The concept is this: None of us will ever see Skittles’ Super Bowl ad, which, typical of many such ads, will star a bona fide celebrity, David Schwimmer, of “Friends” fame. That’s because the 60-second spot will not actually be broadcast on TV during the Super Bowl or anywhere ever. (Skittles acknowledges your objection that an ad that does not air during the Super Bowl is not a Super Bowl ad in this video.)
Semantics aside, the ad will be seen by just one (purportedly randomly chosen, but possibly fictitious?) person, a teenage Skittles’ fan named Marcos Menendez, from Canoga Park, Calif., during the Super Bowl, and what the rest of us will see — live on Facebook — is Menendez’s reaction to the ad.
Yeah … wacky.
“Every other advertiser is going out there and showing their ad to 100 million people,” Matt Montei, vice president of fruit confections at Skittles’ parent company Mars, told Adweek. “We want to be the one brand who has the most exclusive ad in Super Bowl history.”
Less exclusive, however, are four teasers for the never-to-be-seen (except by Menendez) ad, which also star Schwimmer. Skittles recently released them for all to see.
In them, Schwimmer plays four different, rather peculiar characters, any one of which — or, I guess, none of which — could be a taste of what he’ll be playing in that ad Menendez will watch, as we watch Menendez watch it. (I know, whoa.)

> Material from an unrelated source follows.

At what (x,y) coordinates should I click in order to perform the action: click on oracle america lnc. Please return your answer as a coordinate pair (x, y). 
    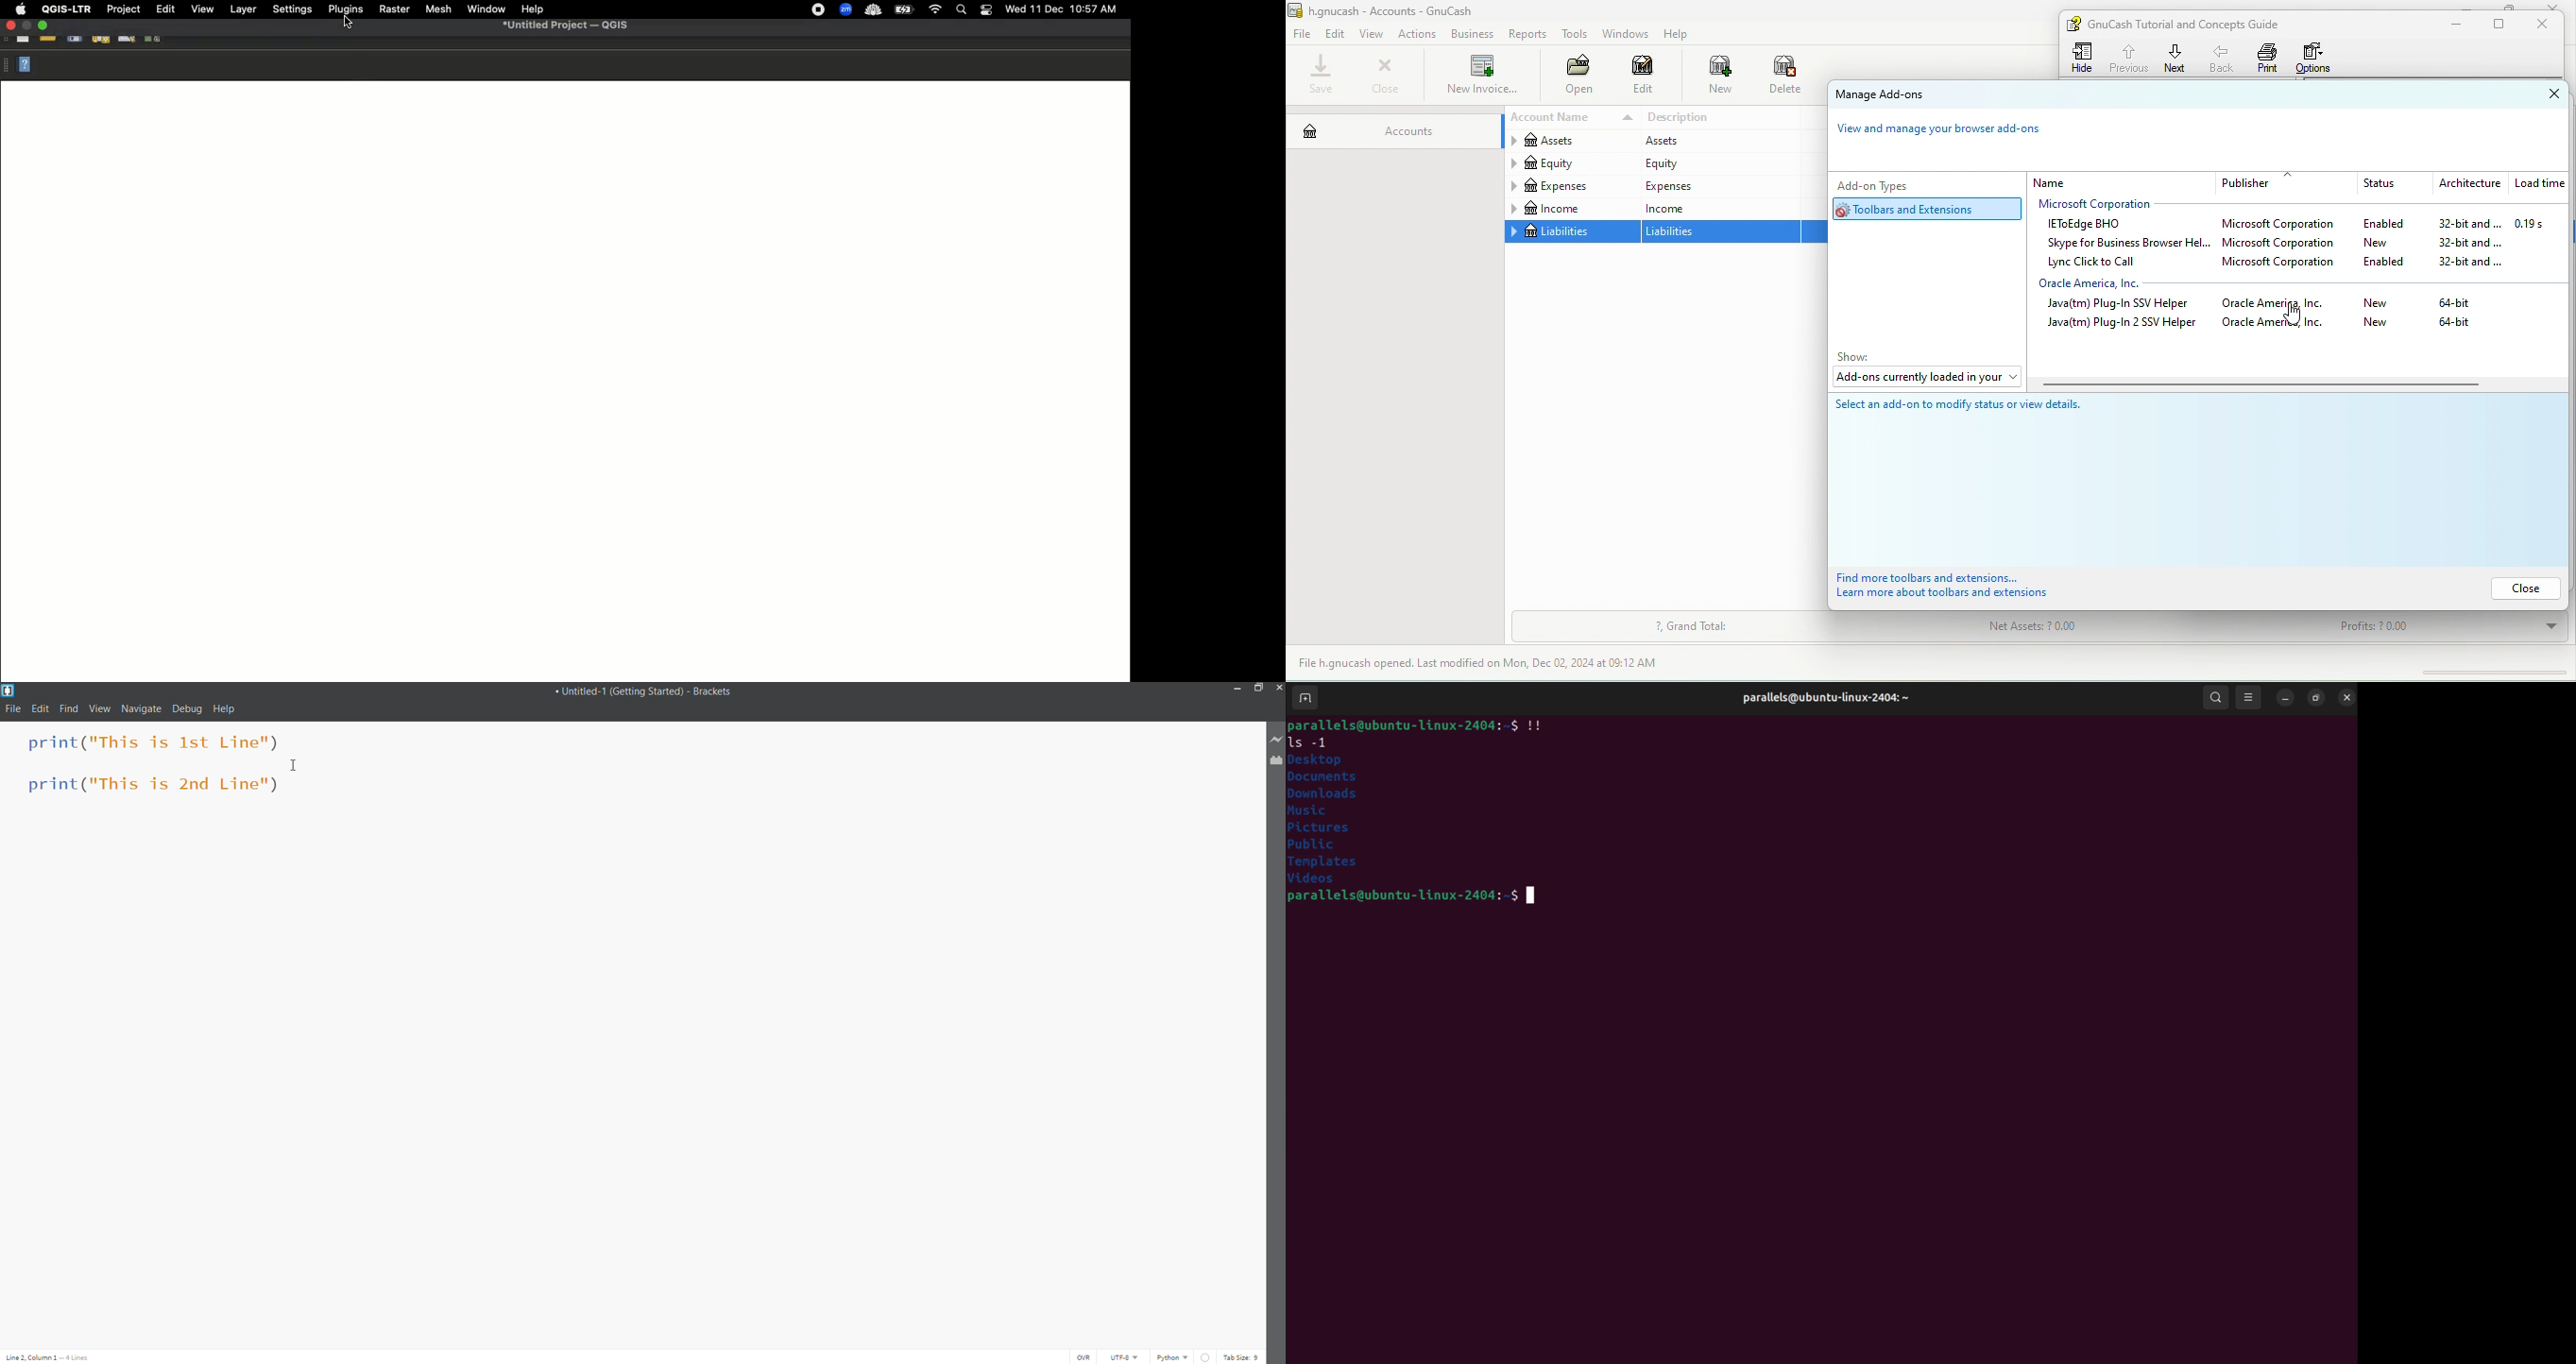
    Looking at the image, I should click on (2106, 283).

In one of the 15-second teasers, Schwimmer, rocking a ‘70s vibe with graying hair and a patchy-looking moustache, feeds Skittles to an Animatronic sandwich and then yells at the sandwich when it threatens to spill the beans on the content of the commercial.
The company insists it really and truly has no intention of ever showing the complete commercial to anyone but Menendez. Not even to Schwimmer himself.
So why would Schwimmer, who is not in a habit of appearing in commercials, agree to appear in this one for an audience of one?
Apparently, the idea just cracked him up. “I just thought the idea itself was so subversive,” he told the Chicago Tribune, noting that, as a veteran stage actor, he’s used to performing for very small audiences.
Schwimmer also apparently used his acting chops to delve into the backstories for each of his characters, telling AdAge that he and the Animatronic sandwich “have a long history.”
“It's a companion and possibly and ex-lover,” he said. “It's not revealed, exactly."
So much mystery for one little bite-size candy. But the Skittles mystery currently raging on social media is actually this: Do all the colors of Skittles actually taste the same? One researcher says yes; Skittles says no, Today reports.
Maybe someone should ask the Animatronic sandwich?